Em nota, a instituição destacou que dispõe de um plano de recomposição de capital para fazer frente às perdas registradas após o escândalo que levou à liquidação do Banco Master, do qual o BRB se tornou credor. “Eventuais aportes do acionista controlador não retiram recursos previstos no orçamento para políticas públicas”, informou o banco.
O problema teve origem em março de 2025, quando o conselho do BRB aprovou a compra de 58% do capital do Banco Master por cerca de R$ 2 bilhões. Com a quebra do Master, o banco brasiliense passou a contabilizar prejuízos e hoje apura o tamanho do rombo por meio de auditoria interna.
Reportagem do jornal O Estado de S. Paulo apontou que o ministro da Fazenda, Fernando Haddad, teria pressionado o GDF a aportar R$ 4 bilhões no BRB sob ameaça de intervenção federal. Haddad negou a informação no mesmo dia.
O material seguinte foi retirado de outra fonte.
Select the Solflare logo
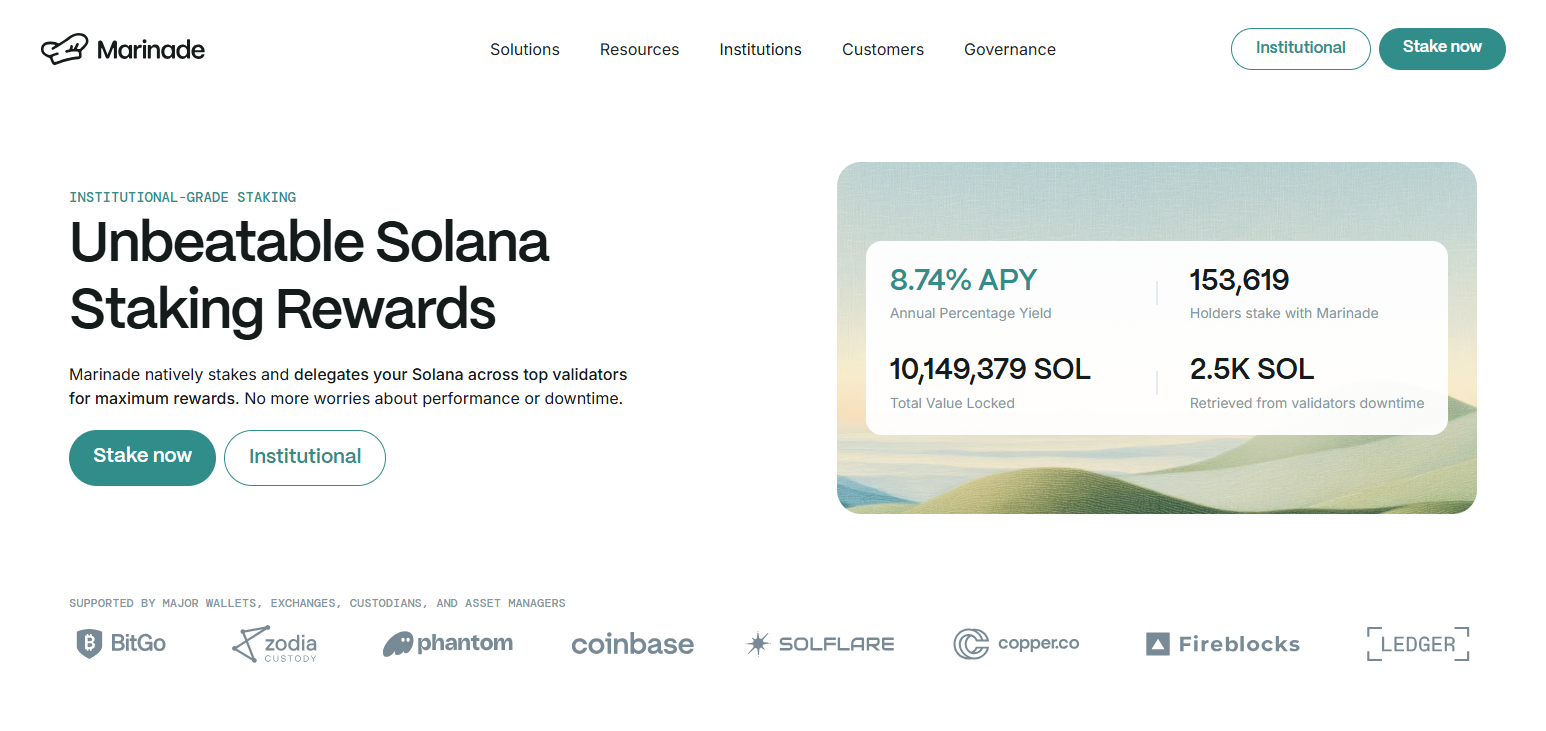This screenshot has height=731, width=1546. 819,643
No comunicado desta segunda, o BRB reforçou que permanece sólido, com patrimônio suficiente para cumprir exigências regulatórias, e afirmou não haver risco de intervenção. A instituição também avalia a venda de ativos recuperados do Banco Master como forma de reforçar seu capital.
Além da esfera financeira, o banco ressaltou seu papel no desenvolvimento econômico e social do Distrito Federal e de outras regiões onde atua.